■ **EXERCISE PROMPT**: Search the material and gather each line with "Meetup" in it.
** GIVEN RECORDS follows **
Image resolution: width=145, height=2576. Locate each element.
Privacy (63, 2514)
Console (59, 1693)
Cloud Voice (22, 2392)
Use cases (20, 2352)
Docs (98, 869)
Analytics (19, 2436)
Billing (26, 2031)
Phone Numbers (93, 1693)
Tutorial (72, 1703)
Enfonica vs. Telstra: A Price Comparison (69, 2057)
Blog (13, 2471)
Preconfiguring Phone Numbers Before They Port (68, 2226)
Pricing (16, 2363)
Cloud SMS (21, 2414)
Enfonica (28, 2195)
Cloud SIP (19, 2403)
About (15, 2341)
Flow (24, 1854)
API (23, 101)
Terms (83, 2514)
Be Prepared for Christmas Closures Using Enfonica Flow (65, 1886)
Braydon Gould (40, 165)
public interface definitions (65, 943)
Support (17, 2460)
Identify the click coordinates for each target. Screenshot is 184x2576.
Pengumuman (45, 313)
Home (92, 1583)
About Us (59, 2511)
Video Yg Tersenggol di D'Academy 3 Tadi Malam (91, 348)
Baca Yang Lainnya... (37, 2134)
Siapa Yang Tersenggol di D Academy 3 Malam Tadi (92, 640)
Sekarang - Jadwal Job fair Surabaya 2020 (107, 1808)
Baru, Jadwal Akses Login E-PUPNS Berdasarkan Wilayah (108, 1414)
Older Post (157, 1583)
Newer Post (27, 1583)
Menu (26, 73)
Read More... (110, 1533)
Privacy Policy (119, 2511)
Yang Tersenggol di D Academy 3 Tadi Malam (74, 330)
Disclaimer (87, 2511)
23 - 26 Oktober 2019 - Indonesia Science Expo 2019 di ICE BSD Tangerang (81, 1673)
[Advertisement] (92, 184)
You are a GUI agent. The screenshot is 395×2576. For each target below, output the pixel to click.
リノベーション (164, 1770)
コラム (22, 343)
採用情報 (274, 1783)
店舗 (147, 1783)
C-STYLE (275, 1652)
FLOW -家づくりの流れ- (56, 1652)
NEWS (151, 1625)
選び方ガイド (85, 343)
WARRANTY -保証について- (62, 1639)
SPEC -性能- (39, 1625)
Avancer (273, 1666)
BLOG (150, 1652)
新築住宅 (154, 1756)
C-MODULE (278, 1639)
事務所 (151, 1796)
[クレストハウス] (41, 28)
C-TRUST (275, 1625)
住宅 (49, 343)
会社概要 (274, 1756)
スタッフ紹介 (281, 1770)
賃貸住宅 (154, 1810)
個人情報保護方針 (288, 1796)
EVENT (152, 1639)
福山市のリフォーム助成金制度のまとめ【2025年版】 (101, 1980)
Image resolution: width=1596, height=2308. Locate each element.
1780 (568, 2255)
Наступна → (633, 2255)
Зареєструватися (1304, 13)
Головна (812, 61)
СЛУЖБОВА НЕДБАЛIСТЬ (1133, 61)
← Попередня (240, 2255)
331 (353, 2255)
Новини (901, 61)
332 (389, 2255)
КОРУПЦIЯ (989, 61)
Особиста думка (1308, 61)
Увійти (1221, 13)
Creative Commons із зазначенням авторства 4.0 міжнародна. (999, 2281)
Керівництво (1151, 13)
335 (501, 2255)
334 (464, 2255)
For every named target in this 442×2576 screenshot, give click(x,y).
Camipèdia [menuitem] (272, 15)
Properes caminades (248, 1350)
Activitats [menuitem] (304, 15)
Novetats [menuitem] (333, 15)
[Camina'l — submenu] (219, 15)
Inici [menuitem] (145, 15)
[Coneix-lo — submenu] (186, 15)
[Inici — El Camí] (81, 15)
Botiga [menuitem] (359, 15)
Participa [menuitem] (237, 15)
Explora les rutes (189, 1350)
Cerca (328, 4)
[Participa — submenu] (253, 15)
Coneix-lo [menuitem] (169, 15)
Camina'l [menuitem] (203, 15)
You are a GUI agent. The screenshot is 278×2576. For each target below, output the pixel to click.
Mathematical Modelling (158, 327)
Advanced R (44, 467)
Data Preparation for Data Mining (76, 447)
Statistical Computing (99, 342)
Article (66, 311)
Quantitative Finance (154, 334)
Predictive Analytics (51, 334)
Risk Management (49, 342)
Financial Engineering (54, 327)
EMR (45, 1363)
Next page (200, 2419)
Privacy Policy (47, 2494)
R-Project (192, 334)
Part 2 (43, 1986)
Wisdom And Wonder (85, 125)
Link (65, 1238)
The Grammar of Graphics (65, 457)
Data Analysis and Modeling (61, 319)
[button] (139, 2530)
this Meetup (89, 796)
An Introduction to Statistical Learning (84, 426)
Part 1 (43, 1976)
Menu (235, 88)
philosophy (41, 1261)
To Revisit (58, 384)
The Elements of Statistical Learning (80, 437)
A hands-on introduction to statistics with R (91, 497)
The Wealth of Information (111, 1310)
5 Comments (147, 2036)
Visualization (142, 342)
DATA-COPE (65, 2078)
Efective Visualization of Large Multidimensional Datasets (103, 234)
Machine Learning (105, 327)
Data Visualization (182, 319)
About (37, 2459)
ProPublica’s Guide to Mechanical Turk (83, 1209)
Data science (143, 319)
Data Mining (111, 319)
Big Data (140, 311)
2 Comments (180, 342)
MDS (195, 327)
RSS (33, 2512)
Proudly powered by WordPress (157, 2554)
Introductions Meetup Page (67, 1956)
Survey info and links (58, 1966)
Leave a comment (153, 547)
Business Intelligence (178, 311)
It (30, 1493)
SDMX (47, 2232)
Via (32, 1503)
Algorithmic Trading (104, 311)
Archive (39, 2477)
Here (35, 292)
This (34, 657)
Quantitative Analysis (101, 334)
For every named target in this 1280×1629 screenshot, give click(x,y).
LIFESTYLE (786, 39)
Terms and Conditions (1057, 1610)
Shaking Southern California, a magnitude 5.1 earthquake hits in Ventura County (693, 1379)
** End of GIVEN RECORDS **
■ **YOUR RESPONSE**:
this Meetup (89, 796)
Introductions Meetup Page (67, 1956)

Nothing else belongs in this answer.